**INSTRUCTION:** Please repeat the rows below word for word, leaving the pictures out of your answer.

**RECORDED INFORMATION:**
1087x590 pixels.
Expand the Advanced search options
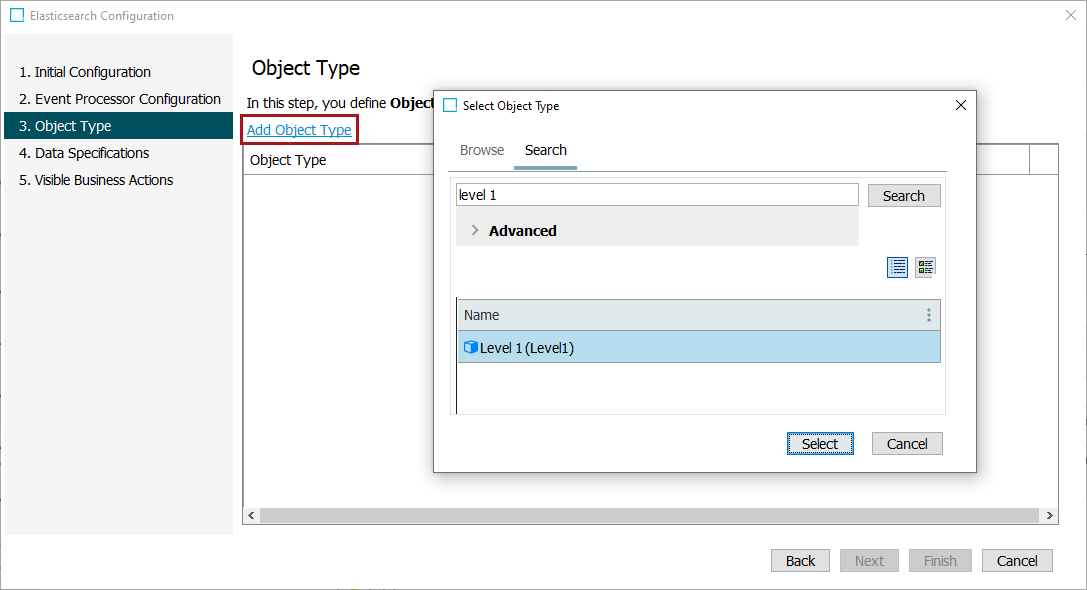[475, 231]
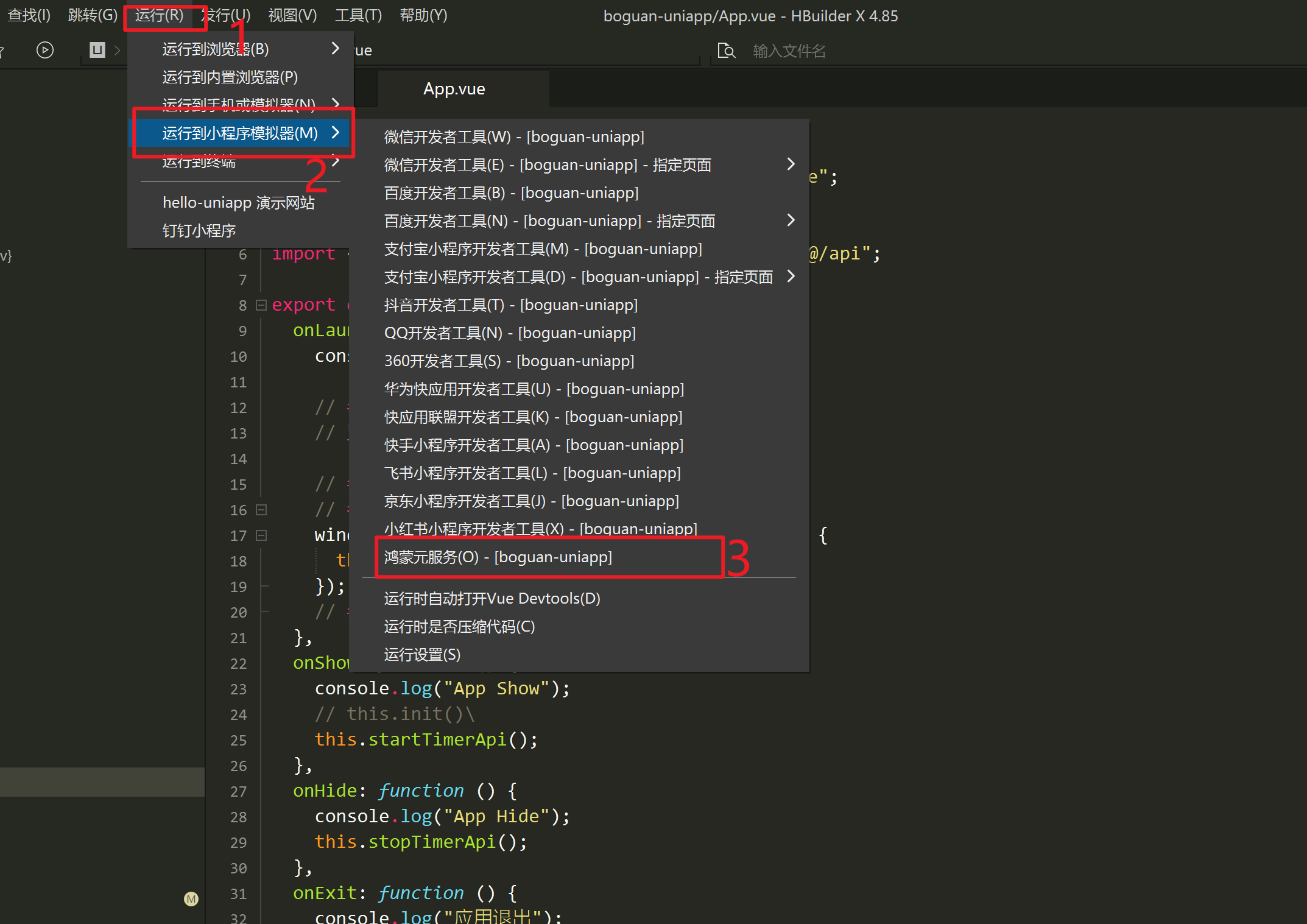Expand 微信开发者工具(E) 指定页面 submenu arrow

(x=791, y=164)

**COMPLETE OUTPUT:**
1087x590 pixels.
Expand the Advanced search options
[475, 231]
Expand 微信开发者工具(E) 指定页面 submenu arrow

(x=791, y=164)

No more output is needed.